Supplied passage:
** BEGIN **

Regular solvers will know that I try to introduce a new setter every two weeks, and today is no exception – welcome to Rookie Corner Meles. As usual, the setter will be delighted to receive feedback from you, the solvers. I do ask that you remember that for most setters this is a new experience, so please only offer constructive criticism.

A review by Prolixic follows.

A truly excellent debut from Meles with no major issues.  The cluing was consistently good and fair.  All the comments are very minor ones.  The commentometer reads as 2/30 or 6.7%.


9/13/12 Film producer wanted Emmy glory or bust (5-7-5)

10 Lose it and aim too high, missing last target at the end (9)
OVERREACT – A nine-letter word meaning aim to high without the final letter (missing last) followed by the last letter (at the end) of target.

11 Better trajectory for Premier League? (3-6)
TOP-FLIGHT – A three-letter word meaning better or outdo followed by a six-letter word for trajectory.

12 See 9

13 See 9

15 Society with bravery eradicating a plague (7)
SCOURGE – The abbreviation for society followed by a seven-letter word for bravery without (eradicating) the letter A.

17 Broadcast sound needs gold leads to deliver ideal output (5)
AUDIO – The chemical symbol for gold followed by the initial letters (leads to) of the final three words of the clue.

18 Suggestion that’s pointed perhaps? (3)
TIP – Double definition for a suggestion or hint and the end of a pointed item.

20 Metal bar holding other supports (5)
INGOT – The answer is hidden in (supports) the third and fourth words of the clue.

22 Key key for one fleeing (7)
ESCAPEE – The full six-letter word for a key on a computer keyboard (unless you are a Mac owner!) followed by a single letter musical key.

25 New place is unique (7)
SPECIAL – An anagram (new) of PLACE IS.

26 At home in bed about to give keynote? (5)

** END **

(Dataset items)

** BEGIN **

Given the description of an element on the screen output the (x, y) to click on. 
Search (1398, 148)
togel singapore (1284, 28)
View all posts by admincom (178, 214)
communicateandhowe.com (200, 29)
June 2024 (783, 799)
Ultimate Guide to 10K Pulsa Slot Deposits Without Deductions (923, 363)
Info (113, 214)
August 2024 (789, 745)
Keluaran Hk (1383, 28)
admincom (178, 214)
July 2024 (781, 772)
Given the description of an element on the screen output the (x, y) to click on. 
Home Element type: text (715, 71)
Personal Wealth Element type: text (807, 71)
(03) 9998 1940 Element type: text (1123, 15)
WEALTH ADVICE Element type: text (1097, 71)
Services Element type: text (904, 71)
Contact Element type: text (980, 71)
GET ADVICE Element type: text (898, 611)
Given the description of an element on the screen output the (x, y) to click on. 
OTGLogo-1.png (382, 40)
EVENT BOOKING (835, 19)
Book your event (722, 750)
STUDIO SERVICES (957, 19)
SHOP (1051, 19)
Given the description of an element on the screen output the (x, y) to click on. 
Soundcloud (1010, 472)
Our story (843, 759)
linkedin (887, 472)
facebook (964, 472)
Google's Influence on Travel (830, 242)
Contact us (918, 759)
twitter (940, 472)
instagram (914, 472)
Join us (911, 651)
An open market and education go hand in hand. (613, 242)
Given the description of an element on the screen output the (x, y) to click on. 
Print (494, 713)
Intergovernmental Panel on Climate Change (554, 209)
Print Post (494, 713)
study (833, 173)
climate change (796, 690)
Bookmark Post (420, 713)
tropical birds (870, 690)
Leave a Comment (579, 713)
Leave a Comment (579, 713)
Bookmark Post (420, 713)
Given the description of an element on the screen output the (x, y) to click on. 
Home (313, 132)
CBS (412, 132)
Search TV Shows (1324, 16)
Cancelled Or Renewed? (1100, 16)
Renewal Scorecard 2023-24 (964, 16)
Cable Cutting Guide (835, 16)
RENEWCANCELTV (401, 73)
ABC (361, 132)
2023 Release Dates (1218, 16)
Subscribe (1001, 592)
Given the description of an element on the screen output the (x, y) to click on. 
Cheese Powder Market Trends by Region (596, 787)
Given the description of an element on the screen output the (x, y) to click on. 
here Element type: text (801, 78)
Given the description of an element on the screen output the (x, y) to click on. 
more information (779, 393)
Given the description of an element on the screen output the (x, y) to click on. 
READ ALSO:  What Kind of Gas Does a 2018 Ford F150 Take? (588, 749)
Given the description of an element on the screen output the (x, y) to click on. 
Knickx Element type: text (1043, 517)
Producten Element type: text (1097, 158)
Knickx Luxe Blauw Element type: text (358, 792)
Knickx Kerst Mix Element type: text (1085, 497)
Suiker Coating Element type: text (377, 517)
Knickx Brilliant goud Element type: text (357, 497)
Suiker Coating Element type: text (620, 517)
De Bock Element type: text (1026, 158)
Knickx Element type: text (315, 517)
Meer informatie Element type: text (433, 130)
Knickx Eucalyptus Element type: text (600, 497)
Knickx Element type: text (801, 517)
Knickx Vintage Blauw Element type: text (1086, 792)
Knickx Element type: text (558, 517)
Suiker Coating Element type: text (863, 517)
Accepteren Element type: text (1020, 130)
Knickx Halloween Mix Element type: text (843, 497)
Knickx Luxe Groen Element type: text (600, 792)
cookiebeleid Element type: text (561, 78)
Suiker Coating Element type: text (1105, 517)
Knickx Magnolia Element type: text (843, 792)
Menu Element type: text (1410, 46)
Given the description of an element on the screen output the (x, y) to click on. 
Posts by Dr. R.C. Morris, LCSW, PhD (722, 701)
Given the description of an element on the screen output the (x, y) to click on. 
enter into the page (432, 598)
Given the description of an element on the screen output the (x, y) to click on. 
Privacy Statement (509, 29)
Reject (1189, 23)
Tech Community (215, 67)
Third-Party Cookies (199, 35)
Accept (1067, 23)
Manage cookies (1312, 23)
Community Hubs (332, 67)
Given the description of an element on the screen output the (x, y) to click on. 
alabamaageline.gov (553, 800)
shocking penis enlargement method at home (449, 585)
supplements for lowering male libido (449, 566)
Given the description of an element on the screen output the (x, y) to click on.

** END **

Exercises:
A - Answer these about the crossword review:
(i) How often is a new setter introduced?
(ii) What does the commentometer read?
(iii) What is the solution to clue 11?
B - Write the next part of the crossword review, starting after its last line.

Solved problems:
A -
(i) Every two weeks.
(ii) 2/30 or 6.7%.
(iii) TOP-FLIGHT.

B -
TONIC – A two-letter word meaning at home inside a three-letter word for a bed with all the letters reversed (about).

27 Being sixteen, suffering with acne regularly (9)
EXISTENCE – An anagram (suffering) of SIXTEEN followed by the even letters (regularly) in acne.

30 Fill up with anger, possibly stopping assistant returning (9)
REPLENISH – A three-letter word for anger (as an exemplar of seven deadly trespasses) inside a six-letter word for an assistant with all the letters then reversed (returning).

31 Golf course connections (5)
LINKS – Double definition.


1 Leave out essential parts of some renditions (4)
OMIT – The central letters (essential parts) of the final two words of the clue.

2 Son and daughter ingest poison becoming covered in spots (8)
STIPPLED – The abbreviations for son and daughter include (ingest) a six-letter word for an alcoholic drink (as in what’s your poison).

3 Get annoyed as part of portfolio burns on the counter (4)
BOIL – The answer is hidden (part of) and reversed (on the counter) in the sixth and seventh words of the clue.

4 Sweet bread loaf (8)
DOUGHNUT – A five-letter word for money (bread) followed by a three-letter word for a head or loaf.

5 Rotten truths are half-hidden in divisions (6)
TENTHS – The final halves (half hidden) of the first two words of the clue.  I think that the are clashes slightly in the cryptic reading of the clue.  Sillvanus’ suggestion of “repeatedly” would improve this.

6 Clumsily trip on male gym equipment (10)
TRAMPOLINE – An anagram (clumsily) of TRIP ON MALE.

7 Advocate wife wearing coat (6)
LAWYER – The abbreviation for wife has a five-letter word for a coat around it (wearing).

8 It’s up to monarch to inspire (4)
STIR – Reverse (up) the it’s from the clue and follow with the abbreviation for king.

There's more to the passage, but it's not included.